▸ **YOUR GOAL**:
In full and without deviation, write out the entries that follow.

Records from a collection
┄┄┄┄┄┄┄┄┄┄┄┄┄┄┄┄┄┄┄┄

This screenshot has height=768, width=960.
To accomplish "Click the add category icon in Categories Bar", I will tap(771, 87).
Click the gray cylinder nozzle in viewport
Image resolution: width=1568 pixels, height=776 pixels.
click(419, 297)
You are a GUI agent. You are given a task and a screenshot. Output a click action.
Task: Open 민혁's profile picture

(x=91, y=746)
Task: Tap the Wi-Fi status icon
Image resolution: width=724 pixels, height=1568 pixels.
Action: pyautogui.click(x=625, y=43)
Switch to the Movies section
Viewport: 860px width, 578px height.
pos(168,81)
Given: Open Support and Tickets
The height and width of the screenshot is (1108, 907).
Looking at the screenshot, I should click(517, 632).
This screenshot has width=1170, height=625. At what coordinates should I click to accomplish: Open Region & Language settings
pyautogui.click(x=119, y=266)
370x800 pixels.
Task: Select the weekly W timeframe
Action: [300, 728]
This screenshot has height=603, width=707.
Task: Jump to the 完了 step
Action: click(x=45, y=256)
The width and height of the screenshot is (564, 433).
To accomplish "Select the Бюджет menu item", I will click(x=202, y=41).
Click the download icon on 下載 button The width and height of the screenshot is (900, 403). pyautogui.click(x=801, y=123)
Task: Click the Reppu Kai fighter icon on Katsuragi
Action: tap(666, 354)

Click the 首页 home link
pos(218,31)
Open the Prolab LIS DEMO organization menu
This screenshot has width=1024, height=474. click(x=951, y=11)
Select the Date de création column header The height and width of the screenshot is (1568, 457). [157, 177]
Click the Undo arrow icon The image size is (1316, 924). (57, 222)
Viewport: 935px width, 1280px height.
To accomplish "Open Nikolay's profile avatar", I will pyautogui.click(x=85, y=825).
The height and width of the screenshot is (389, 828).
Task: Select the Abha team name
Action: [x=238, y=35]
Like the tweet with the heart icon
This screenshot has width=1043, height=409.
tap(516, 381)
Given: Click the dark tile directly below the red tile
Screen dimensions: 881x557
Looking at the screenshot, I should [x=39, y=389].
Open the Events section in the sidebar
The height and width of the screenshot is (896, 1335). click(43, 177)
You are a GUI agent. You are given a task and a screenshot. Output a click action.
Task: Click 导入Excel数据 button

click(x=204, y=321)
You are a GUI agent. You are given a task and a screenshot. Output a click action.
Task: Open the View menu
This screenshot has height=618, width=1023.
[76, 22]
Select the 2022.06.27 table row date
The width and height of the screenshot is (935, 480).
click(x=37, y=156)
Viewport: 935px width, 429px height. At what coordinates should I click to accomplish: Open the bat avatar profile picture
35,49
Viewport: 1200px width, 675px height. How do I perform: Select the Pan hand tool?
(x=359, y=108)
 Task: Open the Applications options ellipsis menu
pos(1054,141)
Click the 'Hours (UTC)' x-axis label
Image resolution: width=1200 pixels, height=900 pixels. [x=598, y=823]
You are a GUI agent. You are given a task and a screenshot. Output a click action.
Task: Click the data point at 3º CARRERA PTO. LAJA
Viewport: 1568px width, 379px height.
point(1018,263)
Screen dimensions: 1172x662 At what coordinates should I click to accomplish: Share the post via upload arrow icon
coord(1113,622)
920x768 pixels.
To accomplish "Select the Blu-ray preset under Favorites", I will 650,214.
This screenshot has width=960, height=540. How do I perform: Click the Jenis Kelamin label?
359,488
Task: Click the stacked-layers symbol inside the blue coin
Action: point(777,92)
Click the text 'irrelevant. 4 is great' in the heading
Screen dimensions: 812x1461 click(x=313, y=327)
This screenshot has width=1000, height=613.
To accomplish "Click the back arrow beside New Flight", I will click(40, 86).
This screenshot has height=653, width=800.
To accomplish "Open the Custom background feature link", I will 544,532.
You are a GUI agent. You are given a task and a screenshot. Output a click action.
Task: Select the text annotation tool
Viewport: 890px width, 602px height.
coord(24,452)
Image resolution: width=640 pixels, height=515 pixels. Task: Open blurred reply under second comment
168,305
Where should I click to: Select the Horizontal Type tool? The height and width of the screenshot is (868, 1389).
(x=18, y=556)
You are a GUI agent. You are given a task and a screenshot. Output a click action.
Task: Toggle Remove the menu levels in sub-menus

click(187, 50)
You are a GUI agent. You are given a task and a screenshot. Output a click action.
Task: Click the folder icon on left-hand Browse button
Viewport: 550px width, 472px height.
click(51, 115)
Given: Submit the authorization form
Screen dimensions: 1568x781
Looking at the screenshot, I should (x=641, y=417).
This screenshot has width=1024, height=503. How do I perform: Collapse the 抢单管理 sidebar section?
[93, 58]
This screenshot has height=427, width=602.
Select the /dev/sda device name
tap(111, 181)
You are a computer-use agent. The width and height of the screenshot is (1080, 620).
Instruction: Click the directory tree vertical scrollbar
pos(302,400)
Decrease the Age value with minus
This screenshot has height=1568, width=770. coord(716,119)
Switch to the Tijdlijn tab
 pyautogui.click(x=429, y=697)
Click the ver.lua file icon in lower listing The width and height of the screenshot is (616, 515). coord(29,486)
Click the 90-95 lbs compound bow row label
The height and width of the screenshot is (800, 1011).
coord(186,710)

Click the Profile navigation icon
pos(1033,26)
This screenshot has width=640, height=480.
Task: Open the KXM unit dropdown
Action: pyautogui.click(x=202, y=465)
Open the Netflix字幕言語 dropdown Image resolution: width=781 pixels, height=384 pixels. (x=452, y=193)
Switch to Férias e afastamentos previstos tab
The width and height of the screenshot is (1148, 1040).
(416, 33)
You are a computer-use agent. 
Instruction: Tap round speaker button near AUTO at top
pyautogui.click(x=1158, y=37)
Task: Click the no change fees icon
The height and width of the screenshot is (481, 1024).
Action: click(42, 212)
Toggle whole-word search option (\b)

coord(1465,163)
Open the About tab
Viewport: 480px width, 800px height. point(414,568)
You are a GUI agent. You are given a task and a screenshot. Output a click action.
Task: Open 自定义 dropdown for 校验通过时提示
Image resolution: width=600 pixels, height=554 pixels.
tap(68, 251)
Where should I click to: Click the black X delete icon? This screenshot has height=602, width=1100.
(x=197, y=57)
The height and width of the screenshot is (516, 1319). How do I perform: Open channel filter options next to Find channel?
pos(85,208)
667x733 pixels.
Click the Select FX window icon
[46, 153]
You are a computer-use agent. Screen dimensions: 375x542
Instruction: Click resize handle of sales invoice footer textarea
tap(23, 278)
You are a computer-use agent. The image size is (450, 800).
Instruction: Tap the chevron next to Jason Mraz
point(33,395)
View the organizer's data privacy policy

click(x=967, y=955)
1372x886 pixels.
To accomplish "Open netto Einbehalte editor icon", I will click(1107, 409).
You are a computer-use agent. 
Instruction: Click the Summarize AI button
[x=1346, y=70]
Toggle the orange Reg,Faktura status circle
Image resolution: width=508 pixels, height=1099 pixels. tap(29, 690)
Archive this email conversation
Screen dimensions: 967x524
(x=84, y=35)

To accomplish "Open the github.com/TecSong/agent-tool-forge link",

┄┄┄┄┄┄┄┄┄┄┄┄┄┄┄┄┄┄┄┄

▸ **SOLUTION TO THE EXERCISE**:
This screenshot has height=768, width=960.
To accomplish "Click the add category icon in Categories Bar", I will tap(771, 87).
Click the gray cylinder nozzle in viewport
Image resolution: width=1568 pixels, height=776 pixels.
click(419, 297)
You are a GUI agent. You are given a task and a screenshot. Output a click action.
Task: Open 민혁's profile picture

(x=91, y=746)
Task: Tap the Wi-Fi status icon
Image resolution: width=724 pixels, height=1568 pixels.
Action: pyautogui.click(x=625, y=43)
Switch to the Movies section
Viewport: 860px width, 578px height.
pos(168,81)
Given: Open Support and Tickets
The height and width of the screenshot is (1108, 907).
Looking at the screenshot, I should click(517, 632).
This screenshot has width=1170, height=625. At what coordinates should I click to accomplish: Open Region & Language settings
pyautogui.click(x=119, y=266)
370x800 pixels.
Task: Select the weekly W timeframe
Action: [300, 728]
This screenshot has height=603, width=707.
Task: Jump to the 完了 step
Action: click(x=45, y=256)
The width and height of the screenshot is (564, 433).
To accomplish "Select the Бюджет menu item", I will click(x=202, y=41).
Click the download icon on 下載 button The width and height of the screenshot is (900, 403). pyautogui.click(x=801, y=123)
Task: Click the Reppu Kai fighter icon on Katsuragi
Action: tap(666, 354)

Click the 首页 home link
pos(218,31)
Open the Prolab LIS DEMO organization menu
This screenshot has width=1024, height=474. click(x=951, y=11)
Select the Date de création column header The height and width of the screenshot is (1568, 457). [157, 177]
Click the Undo arrow icon The image size is (1316, 924). (57, 222)
Viewport: 935px width, 1280px height.
To accomplish "Open Nikolay's profile avatar", I will pyautogui.click(x=85, y=825).
The height and width of the screenshot is (389, 828).
Task: Select the Abha team name
Action: [x=238, y=35]
Like the tweet with the heart icon
This screenshot has width=1043, height=409.
tap(516, 381)
Given: Click the dark tile directly below the red tile
Screen dimensions: 881x557
Looking at the screenshot, I should [x=39, y=389].
Open the Events section in the sidebar
The height and width of the screenshot is (896, 1335). click(43, 177)
You are a GUI agent. You are given a task and a screenshot. Output a click action.
Task: Click 导入Excel数据 button

click(x=204, y=321)
You are a GUI agent. You are given a task and a screenshot. Output a click action.
Task: Open the View menu
This screenshot has height=618, width=1023.
[76, 22]
Select the 2022.06.27 table row date
The width and height of the screenshot is (935, 480).
click(x=37, y=156)
Viewport: 935px width, 429px height. At what coordinates should I click to accomplish: Open the bat avatar profile picture
35,49
Viewport: 1200px width, 675px height. How do I perform: Select the Pan hand tool?
(x=359, y=108)
 Task: Open the Applications options ellipsis menu
pos(1054,141)
Click the 'Hours (UTC)' x-axis label
Image resolution: width=1200 pixels, height=900 pixels. [x=598, y=823]
You are a GUI agent. You are given a task and a screenshot. Output a click action.
Task: Click the data point at 3º CARRERA PTO. LAJA
Viewport: 1568px width, 379px height.
point(1018,263)
Screen dimensions: 1172x662 At what coordinates should I click to accomplish: Share the post via upload arrow icon
coord(1113,622)
920x768 pixels.
To accomplish "Select the Blu-ray preset under Favorites", I will 650,214.
This screenshot has width=960, height=540. How do I perform: Click the Jenis Kelamin label?
359,488
Task: Click the stacked-layers symbol inside the blue coin
Action: point(777,92)
Click the text 'irrelevant. 4 is great' in the heading
Screen dimensions: 812x1461 click(x=313, y=327)
This screenshot has width=1000, height=613.
To accomplish "Click the back arrow beside New Flight", I will click(40, 86).
This screenshot has height=653, width=800.
To accomplish "Open the Custom background feature link", I will 544,532.
You are a GUI agent. You are given a task and a screenshot. Output a click action.
Task: Select the text annotation tool
Viewport: 890px width, 602px height.
coord(24,452)
Image resolution: width=640 pixels, height=515 pixels. Task: Open blurred reply under second comment
168,305
Where should I click to: Select the Horizontal Type tool? The height and width of the screenshot is (868, 1389).
(x=18, y=556)
You are a GUI agent. You are given a task and a screenshot. Output a click action.
Task: Toggle Remove the menu levels in sub-menus

click(187, 50)
You are a GUI agent. You are given a task and a screenshot. Output a click action.
Task: Click the folder icon on left-hand Browse button
Viewport: 550px width, 472px height.
click(51, 115)
Given: Submit the authorization form
Screen dimensions: 1568x781
Looking at the screenshot, I should (x=641, y=417).
This screenshot has width=1024, height=503. How do I perform: Collapse the 抢单管理 sidebar section?
[93, 58]
This screenshot has height=427, width=602.
Select the /dev/sda device name
tap(111, 181)
You are a computer-use agent. The width and height of the screenshot is (1080, 620).
Instruction: Click the directory tree vertical scrollbar
pos(302,400)
Decrease the Age value with minus
This screenshot has height=1568, width=770. coord(716,119)
Switch to the Tijdlijn tab
 pyautogui.click(x=429, y=697)
Click the ver.lua file icon in lower listing The width and height of the screenshot is (616, 515). coord(29,486)
Click the 90-95 lbs compound bow row label
The height and width of the screenshot is (800, 1011).
coord(186,710)

Click the Profile navigation icon
pos(1033,26)
This screenshot has width=640, height=480.
Task: Open the KXM unit dropdown
Action: pyautogui.click(x=202, y=465)
Open the Netflix字幕言語 dropdown Image resolution: width=781 pixels, height=384 pixels. (x=452, y=193)
Switch to Férias e afastamentos previstos tab
The width and height of the screenshot is (1148, 1040).
(416, 33)
You are a computer-use agent. 
Instruction: Tap round speaker button near AUTO at top
pyautogui.click(x=1158, y=37)
Task: Click the no change fees icon
The height and width of the screenshot is (481, 1024).
Action: click(42, 212)
Toggle whole-word search option (\b)

coord(1465,163)
Open the About tab
Viewport: 480px width, 800px height. point(414,568)
You are a GUI agent. You are given a task and a screenshot. Output a click action.
Task: Open 自定义 dropdown for 校验通过时提示
Image resolution: width=600 pixels, height=554 pixels.
tap(68, 251)
Where should I click to: Click the black X delete icon? This screenshot has height=602, width=1100.
(x=197, y=57)
The height and width of the screenshot is (516, 1319). How do I perform: Open channel filter options next to Find channel?
pos(85,208)
667x733 pixels.
Click the Select FX window icon
[46, 153]
You are a computer-use agent. Screen dimensions: 375x542
Instruction: Click resize handle of sales invoice footer textarea
tap(23, 278)
You are a computer-use agent. The image size is (450, 800).
Instruction: Tap the chevron next to Jason Mraz
point(33,395)
View the organizer's data privacy policy

click(x=967, y=955)
1372x886 pixels.
To accomplish "Open netto Einbehalte editor icon", I will click(1107, 409).
You are a computer-use agent. 
Instruction: Click the Summarize AI button
[x=1346, y=70]
Toggle the orange Reg,Faktura status circle
Image resolution: width=508 pixels, height=1099 pixels. tap(29, 690)
Archive this email conversation
Screen dimensions: 967x524
(x=84, y=35)

To accomplish "Open the github.com/TecSong/agent-tool-forge link",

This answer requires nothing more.